Update: I’ve now released an Azure DevOps Extension to help with this, find out more here.
Part of my daily job involves managing Azure DevOps pipelines and agents, something we have quite a lot of! I’d estimate nightly there are over a hundred pipelines that run and probably a further fifty run each day as part of pull request validation processes. Because all agents are currently self-hosted this can create a bit of an issue regarding disk space if you’re not careful and there are a couple of tips and tricks that can help with managing this.
Before getting into how to manage disk space it’s important to know how an Azure DevOps pipeline works. When a pipeline is queued it will execute a git fetch on the target branch, if you have quite a large git repository this can result in a large amount of files being pulled down onto the agent. These files will not be removed when the pipeline has completed which is why if you have a lot of pipelines you can run into disk issues.
Azure DevOps has a few ways to deal with this however it can also be confusing if you’re not overly familiar with pipeline settings and managing agents.
The first thing you may come across is the ‘Clean’ option on the pipeline which may sound exactly like what you want, you’d probably expect this to clean the working directory once the pipeline has completed – unfortunately this is not the case. Clean will only clean the working directory before the pipeline has ran meaning between pipeline runs your repository files will remain on the agent. Imagine having hundreds of different pipelines that rarely hit the same agent with a large git repository – it’s a recipe for your disk space to quickly vanish.

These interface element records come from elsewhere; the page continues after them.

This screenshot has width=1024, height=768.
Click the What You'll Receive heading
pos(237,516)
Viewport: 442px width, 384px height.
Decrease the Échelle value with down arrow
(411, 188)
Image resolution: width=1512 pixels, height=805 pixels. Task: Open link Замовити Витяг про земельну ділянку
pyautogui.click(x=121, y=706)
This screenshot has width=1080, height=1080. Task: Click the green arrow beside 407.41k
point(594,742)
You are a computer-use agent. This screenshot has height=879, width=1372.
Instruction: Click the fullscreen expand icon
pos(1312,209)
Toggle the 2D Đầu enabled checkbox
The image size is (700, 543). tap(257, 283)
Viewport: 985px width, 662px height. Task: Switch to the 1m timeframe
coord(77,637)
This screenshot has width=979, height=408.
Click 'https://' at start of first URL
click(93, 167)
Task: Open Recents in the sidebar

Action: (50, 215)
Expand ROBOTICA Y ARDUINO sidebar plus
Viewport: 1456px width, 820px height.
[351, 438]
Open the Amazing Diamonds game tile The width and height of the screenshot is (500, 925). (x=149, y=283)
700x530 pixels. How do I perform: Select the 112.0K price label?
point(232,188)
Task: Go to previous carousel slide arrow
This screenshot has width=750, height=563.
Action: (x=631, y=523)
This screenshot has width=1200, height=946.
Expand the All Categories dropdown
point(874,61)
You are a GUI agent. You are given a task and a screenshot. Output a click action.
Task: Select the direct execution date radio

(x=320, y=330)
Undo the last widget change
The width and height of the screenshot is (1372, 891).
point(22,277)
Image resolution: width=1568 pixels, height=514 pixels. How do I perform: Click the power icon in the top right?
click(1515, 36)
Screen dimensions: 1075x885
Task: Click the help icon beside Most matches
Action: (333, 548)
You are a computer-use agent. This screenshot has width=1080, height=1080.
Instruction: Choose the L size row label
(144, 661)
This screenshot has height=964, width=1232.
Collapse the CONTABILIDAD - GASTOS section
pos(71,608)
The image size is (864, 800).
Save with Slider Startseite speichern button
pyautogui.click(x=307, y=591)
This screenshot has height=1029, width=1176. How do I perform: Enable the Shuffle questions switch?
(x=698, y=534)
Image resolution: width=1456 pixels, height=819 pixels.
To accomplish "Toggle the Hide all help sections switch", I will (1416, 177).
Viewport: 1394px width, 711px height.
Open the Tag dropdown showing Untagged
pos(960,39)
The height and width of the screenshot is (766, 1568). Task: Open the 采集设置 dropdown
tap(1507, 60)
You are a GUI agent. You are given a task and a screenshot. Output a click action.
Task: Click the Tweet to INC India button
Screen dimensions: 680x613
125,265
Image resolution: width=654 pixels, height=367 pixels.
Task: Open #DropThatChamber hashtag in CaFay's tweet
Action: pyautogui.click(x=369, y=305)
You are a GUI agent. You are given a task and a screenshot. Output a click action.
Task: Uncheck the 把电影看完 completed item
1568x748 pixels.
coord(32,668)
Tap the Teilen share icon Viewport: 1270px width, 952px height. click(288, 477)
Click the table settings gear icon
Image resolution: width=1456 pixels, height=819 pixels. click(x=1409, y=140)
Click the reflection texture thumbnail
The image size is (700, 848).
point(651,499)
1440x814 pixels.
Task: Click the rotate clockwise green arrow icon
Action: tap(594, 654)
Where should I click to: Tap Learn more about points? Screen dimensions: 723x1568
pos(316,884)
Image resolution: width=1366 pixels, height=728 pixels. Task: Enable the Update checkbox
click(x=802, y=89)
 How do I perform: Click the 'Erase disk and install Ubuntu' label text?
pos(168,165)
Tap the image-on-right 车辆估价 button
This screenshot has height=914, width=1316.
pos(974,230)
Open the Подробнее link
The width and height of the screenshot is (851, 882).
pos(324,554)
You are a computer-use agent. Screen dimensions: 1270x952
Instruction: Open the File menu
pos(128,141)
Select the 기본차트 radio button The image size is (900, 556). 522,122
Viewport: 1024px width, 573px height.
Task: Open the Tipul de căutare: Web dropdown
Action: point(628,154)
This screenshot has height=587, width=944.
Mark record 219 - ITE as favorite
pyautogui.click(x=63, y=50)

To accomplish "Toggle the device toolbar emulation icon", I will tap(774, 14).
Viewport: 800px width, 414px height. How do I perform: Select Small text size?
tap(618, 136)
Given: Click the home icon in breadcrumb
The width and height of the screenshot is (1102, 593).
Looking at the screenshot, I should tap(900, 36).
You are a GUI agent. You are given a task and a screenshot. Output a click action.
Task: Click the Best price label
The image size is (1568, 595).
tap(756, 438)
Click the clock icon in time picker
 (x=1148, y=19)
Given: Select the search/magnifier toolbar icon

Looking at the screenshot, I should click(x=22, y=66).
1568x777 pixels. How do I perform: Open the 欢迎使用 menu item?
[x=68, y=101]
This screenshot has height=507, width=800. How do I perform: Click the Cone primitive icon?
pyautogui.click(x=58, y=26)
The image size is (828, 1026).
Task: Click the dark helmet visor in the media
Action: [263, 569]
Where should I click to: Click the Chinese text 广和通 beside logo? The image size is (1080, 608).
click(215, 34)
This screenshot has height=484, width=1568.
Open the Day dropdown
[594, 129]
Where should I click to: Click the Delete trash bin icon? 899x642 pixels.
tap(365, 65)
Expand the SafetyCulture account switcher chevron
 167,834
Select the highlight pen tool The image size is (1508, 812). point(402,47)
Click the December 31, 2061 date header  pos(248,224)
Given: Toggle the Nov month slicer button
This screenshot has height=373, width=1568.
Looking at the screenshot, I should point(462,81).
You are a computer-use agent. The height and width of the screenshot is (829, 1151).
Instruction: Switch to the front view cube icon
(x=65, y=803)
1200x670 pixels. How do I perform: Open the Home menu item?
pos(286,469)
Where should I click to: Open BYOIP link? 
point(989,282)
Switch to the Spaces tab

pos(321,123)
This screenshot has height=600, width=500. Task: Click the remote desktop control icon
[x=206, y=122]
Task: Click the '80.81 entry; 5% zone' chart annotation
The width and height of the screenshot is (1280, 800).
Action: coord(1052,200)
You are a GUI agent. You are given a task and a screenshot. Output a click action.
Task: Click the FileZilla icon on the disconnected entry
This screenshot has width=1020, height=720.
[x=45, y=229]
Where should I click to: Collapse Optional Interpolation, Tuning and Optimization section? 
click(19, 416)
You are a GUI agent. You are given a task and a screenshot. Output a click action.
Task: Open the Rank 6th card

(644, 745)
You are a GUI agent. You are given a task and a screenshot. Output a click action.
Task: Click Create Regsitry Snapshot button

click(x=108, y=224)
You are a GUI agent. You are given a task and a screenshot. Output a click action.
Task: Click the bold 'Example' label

If you’re using Classic Pipelines there is a marketplace task provided by Microsoft which can quickly resolve this called Post Build Cleanup. Post Build Cleanup looks at your pipelines clean settings and will clean the working directories when the task is ran meaning – excellent! Problem solved right? Not quite! Post Build Cleanup only support classic pipelines so if you are using YAML pipelines you’ve still got a problem. I’ve spoken to the the Microsoft Premier Services team about this and they have the following to say:
“Thanks for contacting us. We recently received a similar report and ran a couple tests that revealed the following issues:
- The workspace option of the job does not set the variable Build.Repostory.Clean to true. This is one of the predefined variables the task is looking for to check if clean is enabled. Thus, if you only use the workspace.clean parameter as in your definition below, the task simply assumes that clean is disabled and will not do anything.
- If you set the checkout.clean parameter to true, the agent does indeed set the Build.Repository.Clean variable to true so our task would run. However, in order to know how to clean the agent, our task looks for the cleanOptions property inside the repository properties of the build definition. Unfortunately, this property is not set for YAML pipelines, which is the reason that our task does not clean anything.
We’d have to explicitly add code to handle YAML pipelines since there is not enough information in the build definition object returned by the API to figure out the correct cleanup strategy. The workspace option does not exist in the definition so we’d have to read the original YAML file and parse it in order to get the necessary information. Since YAML definitions can spread across multiple files, this isn’t as easy as it sounds. Thus, I’m not sure when we’ll be able to add proper YAML support for the task. I’m sorry I don’t have a better answer at the moment.”
It looks like this isn’t something that will be resolved quickly then so we need to look at alternate solutions.
Luckily for us there is a built in Azure DevOps feature that can do what we need – just about! This feature is called Maintenance Jobs. Maintenance Jobs run on your agents and will clean the directories for you, you can schedule these to run and even set how many days to keep unused working directories. Unfortunately Maintenance Jobs are hidden away in Azure DevOps settings and if you don’t know where they are they can be hard to find. Firstly navigate to your Organisation Settings and then select the ‘Agents pools’ pane under pipelines, then select the ‘Settings’ tab at the top – at the bottom of that page will be Maintenance jobs settings.
I have my Maintenance Jobs set to run nightly and to only keep unused working directories for one day which is fairly aggressive but due to the large amount of pipelines and the large git repository size it is necessary. Unfortunately Maintenance Jobs can only be ran on a schedule and can’t be manually queued but with a bit of tweaking of the settings you should be able to find a good middle-ground.
I hope this article has helped you with managing your self hosted agents, ideally we’d all be using Microsoft hosted agents but due to the large amount of agents my organisation needs and what we do with them it’s currently not feasible. Thanks.
Thanx. Confirmed what I gathered form different spots.
Thanks for writing this up – saved my day.